我们也有相同的用例,下面的代码效果很好。

import { timer, Observable } from "rxjs";
import { scan, tap, switchMapTo, first } from "rxjs/operators";

function checkAttempts(maxAttempts: number) {
  return (attempts: number) => {
    if (attempts > maxAttempts) {
      throw new Error("Error: max attempts");
    }
  };
}

export function pollUntil<T>(
  pollInterval: number,
  maxAttempts: number,
  responsePredicate: (res: any) => boolean
) {
  return (source$: Observable<T>) =>
    timer(0, pollInterval).pipe(
      scan(attempts => ++attempts, 0),
      tap(checkAttempts(maxAttempts)),
      switchMapTo(source$),
      first(responsePredicate)
    );
}

如果尝试次数已达到限制,则会引发错误,导致输出流被取消订阅。

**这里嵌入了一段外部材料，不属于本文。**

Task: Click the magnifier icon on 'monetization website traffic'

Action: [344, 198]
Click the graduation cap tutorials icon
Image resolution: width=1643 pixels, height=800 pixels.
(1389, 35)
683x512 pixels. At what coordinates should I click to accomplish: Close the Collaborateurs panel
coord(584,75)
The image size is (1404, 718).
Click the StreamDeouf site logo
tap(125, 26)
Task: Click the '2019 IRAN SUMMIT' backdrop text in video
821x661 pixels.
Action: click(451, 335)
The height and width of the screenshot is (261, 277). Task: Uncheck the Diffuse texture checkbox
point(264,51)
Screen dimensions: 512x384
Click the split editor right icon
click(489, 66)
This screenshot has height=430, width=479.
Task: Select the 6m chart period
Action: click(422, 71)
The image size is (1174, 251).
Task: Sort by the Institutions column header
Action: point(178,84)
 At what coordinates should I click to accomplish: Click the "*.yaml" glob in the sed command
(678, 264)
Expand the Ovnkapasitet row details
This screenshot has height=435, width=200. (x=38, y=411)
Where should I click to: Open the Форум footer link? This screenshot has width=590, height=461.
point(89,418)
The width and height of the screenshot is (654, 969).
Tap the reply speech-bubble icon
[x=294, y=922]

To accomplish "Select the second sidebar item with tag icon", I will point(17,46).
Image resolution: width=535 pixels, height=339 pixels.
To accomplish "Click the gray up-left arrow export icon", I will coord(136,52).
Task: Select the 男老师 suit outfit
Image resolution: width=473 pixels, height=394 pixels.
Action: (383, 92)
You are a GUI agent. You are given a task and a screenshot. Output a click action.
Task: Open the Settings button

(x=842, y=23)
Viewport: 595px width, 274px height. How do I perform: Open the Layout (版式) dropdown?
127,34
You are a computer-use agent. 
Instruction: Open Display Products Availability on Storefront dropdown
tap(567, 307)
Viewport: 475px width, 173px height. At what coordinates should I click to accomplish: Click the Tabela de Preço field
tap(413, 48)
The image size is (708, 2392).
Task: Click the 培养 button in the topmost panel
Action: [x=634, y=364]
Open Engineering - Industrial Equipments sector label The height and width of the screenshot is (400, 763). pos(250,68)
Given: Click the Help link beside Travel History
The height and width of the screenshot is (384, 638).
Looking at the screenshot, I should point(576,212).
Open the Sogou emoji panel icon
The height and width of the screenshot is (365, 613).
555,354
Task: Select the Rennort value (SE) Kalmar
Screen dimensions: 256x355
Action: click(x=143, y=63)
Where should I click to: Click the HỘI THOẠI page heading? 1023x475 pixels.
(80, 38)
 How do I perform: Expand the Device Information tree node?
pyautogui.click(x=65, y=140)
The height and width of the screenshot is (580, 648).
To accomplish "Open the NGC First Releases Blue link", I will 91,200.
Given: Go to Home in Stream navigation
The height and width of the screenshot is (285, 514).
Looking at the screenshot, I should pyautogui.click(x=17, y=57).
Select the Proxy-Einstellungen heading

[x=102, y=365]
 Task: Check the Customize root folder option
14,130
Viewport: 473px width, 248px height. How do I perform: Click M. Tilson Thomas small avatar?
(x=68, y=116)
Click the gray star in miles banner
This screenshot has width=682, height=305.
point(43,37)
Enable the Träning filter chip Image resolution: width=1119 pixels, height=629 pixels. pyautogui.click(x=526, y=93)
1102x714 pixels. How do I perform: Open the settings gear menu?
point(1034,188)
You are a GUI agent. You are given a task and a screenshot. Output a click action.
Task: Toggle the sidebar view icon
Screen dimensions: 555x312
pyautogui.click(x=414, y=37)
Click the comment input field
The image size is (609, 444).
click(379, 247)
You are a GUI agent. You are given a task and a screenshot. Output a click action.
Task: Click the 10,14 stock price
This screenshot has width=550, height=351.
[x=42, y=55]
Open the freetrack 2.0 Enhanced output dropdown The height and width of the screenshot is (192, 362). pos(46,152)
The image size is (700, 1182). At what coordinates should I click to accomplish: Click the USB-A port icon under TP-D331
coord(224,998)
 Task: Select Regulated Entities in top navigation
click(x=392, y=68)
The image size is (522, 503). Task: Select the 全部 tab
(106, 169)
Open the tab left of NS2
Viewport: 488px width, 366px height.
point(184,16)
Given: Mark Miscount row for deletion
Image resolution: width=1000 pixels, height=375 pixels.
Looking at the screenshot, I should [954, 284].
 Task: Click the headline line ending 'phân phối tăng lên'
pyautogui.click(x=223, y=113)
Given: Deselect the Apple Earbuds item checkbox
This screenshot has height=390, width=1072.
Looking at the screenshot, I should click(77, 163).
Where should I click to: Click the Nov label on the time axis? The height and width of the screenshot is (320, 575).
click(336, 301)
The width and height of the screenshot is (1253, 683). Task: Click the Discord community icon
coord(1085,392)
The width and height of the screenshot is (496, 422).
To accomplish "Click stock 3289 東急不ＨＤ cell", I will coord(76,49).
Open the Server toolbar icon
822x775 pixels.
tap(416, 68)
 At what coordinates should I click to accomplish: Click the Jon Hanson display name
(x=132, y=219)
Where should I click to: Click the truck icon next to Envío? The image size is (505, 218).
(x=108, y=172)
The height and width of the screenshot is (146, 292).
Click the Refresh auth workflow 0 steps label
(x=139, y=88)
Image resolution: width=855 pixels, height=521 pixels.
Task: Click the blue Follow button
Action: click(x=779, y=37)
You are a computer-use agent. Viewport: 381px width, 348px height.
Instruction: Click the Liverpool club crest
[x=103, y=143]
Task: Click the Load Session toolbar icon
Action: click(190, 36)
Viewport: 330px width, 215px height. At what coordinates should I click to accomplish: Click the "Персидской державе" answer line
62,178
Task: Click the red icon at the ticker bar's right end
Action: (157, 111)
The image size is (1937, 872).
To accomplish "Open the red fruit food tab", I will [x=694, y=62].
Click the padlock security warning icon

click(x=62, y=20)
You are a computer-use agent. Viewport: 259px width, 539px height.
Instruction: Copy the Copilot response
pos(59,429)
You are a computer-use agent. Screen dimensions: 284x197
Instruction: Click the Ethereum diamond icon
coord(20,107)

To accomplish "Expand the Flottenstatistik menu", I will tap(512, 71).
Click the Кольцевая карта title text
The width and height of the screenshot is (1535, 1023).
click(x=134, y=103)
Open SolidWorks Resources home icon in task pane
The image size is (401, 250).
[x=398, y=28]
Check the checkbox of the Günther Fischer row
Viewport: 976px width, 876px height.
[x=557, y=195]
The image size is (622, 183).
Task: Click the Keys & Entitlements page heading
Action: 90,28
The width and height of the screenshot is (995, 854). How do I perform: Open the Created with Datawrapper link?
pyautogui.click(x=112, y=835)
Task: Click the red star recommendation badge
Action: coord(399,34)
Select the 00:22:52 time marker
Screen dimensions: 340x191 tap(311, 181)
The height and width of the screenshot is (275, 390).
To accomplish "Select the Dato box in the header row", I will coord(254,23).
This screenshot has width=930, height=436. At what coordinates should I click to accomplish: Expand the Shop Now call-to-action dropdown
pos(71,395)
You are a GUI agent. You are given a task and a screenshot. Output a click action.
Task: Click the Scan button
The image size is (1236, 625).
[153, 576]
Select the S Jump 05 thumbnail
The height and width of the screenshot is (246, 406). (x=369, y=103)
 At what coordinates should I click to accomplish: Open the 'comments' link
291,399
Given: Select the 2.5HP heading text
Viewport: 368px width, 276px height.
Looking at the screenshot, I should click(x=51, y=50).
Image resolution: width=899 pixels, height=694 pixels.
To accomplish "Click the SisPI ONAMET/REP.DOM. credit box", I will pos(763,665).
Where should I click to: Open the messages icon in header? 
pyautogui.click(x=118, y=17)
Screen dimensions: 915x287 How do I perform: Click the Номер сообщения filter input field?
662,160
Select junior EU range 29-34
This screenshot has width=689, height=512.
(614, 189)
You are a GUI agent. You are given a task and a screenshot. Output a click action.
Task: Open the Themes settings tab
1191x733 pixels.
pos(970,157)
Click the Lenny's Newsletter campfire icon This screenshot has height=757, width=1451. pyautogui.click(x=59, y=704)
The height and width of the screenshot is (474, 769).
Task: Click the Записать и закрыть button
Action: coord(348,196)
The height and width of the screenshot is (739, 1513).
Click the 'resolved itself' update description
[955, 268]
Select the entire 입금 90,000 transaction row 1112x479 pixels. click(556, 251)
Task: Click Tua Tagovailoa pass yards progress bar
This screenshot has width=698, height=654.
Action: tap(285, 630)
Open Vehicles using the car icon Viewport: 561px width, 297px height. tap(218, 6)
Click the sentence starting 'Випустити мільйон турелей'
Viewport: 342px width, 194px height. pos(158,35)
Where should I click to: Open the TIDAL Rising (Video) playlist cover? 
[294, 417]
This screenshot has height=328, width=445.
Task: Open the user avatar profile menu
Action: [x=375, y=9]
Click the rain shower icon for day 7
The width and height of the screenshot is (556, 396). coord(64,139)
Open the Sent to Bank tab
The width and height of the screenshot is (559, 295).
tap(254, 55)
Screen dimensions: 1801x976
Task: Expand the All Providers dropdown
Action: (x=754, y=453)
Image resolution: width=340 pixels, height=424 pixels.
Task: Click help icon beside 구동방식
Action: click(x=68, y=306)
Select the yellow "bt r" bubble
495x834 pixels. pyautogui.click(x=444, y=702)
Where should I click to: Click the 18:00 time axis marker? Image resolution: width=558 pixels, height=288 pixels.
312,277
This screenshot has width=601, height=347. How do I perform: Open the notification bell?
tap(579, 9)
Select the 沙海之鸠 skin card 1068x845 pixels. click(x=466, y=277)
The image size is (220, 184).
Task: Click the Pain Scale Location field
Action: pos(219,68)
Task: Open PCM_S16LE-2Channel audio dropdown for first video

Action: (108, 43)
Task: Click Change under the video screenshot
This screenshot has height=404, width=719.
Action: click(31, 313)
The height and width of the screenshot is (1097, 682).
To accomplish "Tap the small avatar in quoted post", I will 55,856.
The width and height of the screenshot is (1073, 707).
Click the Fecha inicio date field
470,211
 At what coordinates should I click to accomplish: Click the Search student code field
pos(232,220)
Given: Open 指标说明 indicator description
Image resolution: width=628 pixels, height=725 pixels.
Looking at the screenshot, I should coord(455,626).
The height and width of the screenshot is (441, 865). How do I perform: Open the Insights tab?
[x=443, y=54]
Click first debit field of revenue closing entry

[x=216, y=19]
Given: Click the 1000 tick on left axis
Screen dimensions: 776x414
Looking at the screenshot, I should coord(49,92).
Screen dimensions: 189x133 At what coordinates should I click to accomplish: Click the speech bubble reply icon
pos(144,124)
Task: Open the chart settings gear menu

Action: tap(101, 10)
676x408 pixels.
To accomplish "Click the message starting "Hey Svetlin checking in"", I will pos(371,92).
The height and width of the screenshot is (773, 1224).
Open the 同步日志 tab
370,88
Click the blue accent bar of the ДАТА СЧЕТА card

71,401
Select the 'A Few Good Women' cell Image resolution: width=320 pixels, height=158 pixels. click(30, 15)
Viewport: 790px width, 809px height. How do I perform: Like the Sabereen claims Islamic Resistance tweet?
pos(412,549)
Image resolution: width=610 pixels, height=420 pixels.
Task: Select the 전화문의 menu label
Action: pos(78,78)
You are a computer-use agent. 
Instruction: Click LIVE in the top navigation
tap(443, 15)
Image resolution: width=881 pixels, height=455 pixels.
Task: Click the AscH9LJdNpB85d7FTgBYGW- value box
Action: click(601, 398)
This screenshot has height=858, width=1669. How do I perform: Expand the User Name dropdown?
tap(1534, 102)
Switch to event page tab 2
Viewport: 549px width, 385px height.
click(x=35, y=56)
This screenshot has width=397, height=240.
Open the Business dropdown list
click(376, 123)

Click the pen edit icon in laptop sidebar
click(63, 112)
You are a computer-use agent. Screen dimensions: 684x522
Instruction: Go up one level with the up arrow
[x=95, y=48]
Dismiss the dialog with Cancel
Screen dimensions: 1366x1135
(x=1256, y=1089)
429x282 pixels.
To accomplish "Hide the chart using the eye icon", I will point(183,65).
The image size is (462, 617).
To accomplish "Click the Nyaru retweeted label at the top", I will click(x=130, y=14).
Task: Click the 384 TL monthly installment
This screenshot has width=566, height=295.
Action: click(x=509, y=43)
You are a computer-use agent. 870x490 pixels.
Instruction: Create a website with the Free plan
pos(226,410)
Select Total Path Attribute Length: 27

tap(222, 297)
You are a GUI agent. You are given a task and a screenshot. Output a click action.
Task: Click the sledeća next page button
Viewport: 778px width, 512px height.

此外,您仅在不满足定义为 responsePredicate 的给定条件之前发出 http 请求。

示例用法:

import { of } from "rxjs";

import { pollUntil } from "./poll-until-rxjs";

const responseObj = { body: { inProgress: true } };
const response$ = of(responseObj);
// this is to simulate a http call
response$
  .pipe(pollUntil(1000, 3, ({ body }) => !body.inProgress))
  .subscribe(({ body }) => console.log("Response body: ", body));

setTimeout(() => (responseObj.body.inProgress = false), 1500);
于 2020-05-05T21:54:44.460 回答
0

Angular / typescript 从上面重写的解决方案:

export interface PollOptions {
  interval: number;
  timeout: number;
}

const OPTIONS_DEFAULT: PollOptions = {
  interval: 5000,
  timeout: 60000
};

@Injectable()
class PollHelper {
  startPoll<T>(
    pollFn: () => Observable<T>, // intermediate polled responses
    stopPollPredicate: (value: T) => boolean, // condition to stop polling
    options: PollOptions = OPTIONS_DEFAULT): Observable<T> {
    return interval(options.interval)
      .pipe(
        exhaustMap(() => pollFn()),
        first(value => stopPollPredicate(value)),
        timeout(options.timeout)
      );
  }
}

例子:

pollHelper.startPoll<Response>(
  () => httpClient.get<Response>(...),
  response => response.isDone()
).subscribe(result => {
  console.log(result);
});
于 2020-03-22T14:13:45.263 回答